In seinem Beschluss stellt der Senat klar, dass die Mahnwachen der Abtreibungsgegner,
ihren Angaben zufolge täglich etwa 2 bis 10 Personen, ausschließlich auf der anderen
Seite des Plateaus stattfinden dürfen. Auf diesen Bereich hatten sich die Versammlungsteilnehmer freiwillig zurückgezogen. Durch den Abstand von zirka 30 bis
35 Metern zum Eingang des pro-familia-Gebäudes und die bestehenden
Sichtbehinderungen durch Büsche, Bäume und parkende Fahrzeuge werde die
Privatsphäre der schwangeren Frauen, welche die gesetzlich vorgeschriebene Beratung
vor einem Schwangerschaftsabbruch wahrnähmen, ausreichend geschützt. Eine sichere
Identifikation einer Person auf dem Weg zur Beratungsstelle sei bei diesen örtlichen
Bedingungen nicht möglich. Die gesprochenen Rosenkranzgebete und liturgischen
Gesänge seien eingebettet in eine Geräuschkulisse, die durch die mehrere Meter hohe
Fontäne in dem Teich vor dem Eingang zum Palmengarten auf der einen Seite und die
Verkehrsgeräusche von der Bockenheimer Landstraße auf der anderen Seite bestimmt
werde. Die Gebete und Gesänge seien deshalb vor dem pro-familia-Gebäude kaum
vernehmbar. Von der Situation vor Ort hatte sich die Berichterstatterin des Senats selbst
ein Bild gemacht.
Zur Begründung seiner Entscheidung hat der Senat ausgeführt, das Grundrecht auf
Versammlungsfreiheit umfasse auch die freie Wahl des Versammlungsortes. Das vom
Veranstalter gewählte Plateau habe für das Versammlungsanliegen wegen der dort
gelegenen Schwangerschaftskonfliktberatungsstelle von pro familia eine symbolhaltige
Bedeutung. Der Veranstalter sei nicht zu einer Rechtfertigung verpflichtet, warum er die
Versammlung nicht an einem anderen Ort durchführe, an dem er bei mehr
Publikumsverkehr sogar eine größere Öffentlichkeit erreichen könne.

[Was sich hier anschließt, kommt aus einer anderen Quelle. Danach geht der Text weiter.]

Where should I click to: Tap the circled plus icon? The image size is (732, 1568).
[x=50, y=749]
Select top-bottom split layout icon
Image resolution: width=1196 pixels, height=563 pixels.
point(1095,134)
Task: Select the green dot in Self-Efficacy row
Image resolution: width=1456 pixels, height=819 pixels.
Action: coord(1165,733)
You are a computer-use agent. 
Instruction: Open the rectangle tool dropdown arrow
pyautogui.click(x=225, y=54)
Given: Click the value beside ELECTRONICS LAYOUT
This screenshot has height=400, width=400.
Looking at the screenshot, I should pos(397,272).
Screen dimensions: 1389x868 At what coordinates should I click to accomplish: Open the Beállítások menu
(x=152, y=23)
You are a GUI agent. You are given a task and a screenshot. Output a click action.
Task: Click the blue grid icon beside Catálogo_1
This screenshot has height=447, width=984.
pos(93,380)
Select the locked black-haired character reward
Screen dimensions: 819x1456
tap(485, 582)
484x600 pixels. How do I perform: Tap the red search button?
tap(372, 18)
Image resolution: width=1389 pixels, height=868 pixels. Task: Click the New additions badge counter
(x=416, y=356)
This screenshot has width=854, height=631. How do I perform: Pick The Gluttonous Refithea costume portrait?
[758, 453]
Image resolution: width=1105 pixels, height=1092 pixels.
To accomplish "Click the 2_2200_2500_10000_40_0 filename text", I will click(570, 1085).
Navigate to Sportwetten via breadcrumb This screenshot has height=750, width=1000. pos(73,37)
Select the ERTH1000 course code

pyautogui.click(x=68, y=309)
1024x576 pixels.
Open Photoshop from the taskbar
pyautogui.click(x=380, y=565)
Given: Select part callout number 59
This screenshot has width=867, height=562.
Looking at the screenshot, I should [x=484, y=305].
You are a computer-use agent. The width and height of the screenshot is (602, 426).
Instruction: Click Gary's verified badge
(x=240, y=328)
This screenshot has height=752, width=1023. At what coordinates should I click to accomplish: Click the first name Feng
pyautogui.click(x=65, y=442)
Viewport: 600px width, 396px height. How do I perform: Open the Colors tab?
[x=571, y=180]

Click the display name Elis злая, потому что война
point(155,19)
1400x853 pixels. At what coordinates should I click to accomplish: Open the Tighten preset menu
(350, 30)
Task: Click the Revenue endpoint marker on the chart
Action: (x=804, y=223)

Anders als das Verwaltungsgericht geht der Senat aber davon aus, dass das allgemeine
Persönlichkeitsrecht der Frauen, die eine Schwangerschaftskonfliktberatungsstelle
aufsuchten, die örtliche Verlegung einer derartigen Versammlung grundsätzlich
rechtfertigen könne. Es gehe vorliegend nicht nur um einen Konfrontationsschutz vor
nicht erwünschten anderen Ansichten, der nicht beansprucht werden könne. Das
allgemeine Persönlichkeitsrecht der ratsuchenden Frauen könne durch psychischen
Druck etwa durch Plakate mit Baby- und Fötusbildern, Marienikonen, Transparente,
Gebete, Gesänge und Niederknien der Versammlungsteilnehmer beeinträchtigt werden.
Daneben sei auch das Interesse der ratsuchenden Frauen an einer Geheimhaltung der
bestehenden Frühschwangerschaft und des in Erwägung gezogenen
Schwangerschaftsabbruchs schutzwürdig.
Die Bekundung von Unbehagen, Unverständnis oder Empörung gegenüber der
Versammlung sowie einer rein subjektiv empfundenen Bedrohlichkeit durch die
schwangeren Frauen, andere Ratsuchende und das Personal der Geschäftsstelle von
pro familia dürfe aber nicht dazu führen, dass die unerwünschte und abgelehnte Meinung
durch räumliche Verdrängung der Versammlung bekämpft und die
Versammlungsteilnehmer in ihrem grundrechtlich gewährleisteten Recht auf freie
Entscheidung über den Versammlungsort beschränkt würden. Ein Eingriff in das
allgemeine Persönlichkeitsrecht der ratsuchenden schwangeren Frauen sei deshalb nur
dann gegeben, wenn eine Versammlung so nahe an dem Eingang einer
Schwangerschaftskonfliktberatungsstelle stattfände, dass die Versammlungsteilnehmer
den schwangeren Frauen direkt ins Gesicht sehen könnten und die Frauen dem Anblick
der als vorwurfsvoll empfundenen Plakate mit Baby- und Fötusbildern sowie Parolen und
dem Anhören der Gebete und Gesänge aus nächster Nähe ausgesetzt wären. Dies sei
bei Durchführung der Gebetsmahnwachen auf der anderen Seite des Platzes nicht der
Fall.
Der Beschluss ist im verwaltungsgerichtlichen Instanzenzug nicht anfechtbar.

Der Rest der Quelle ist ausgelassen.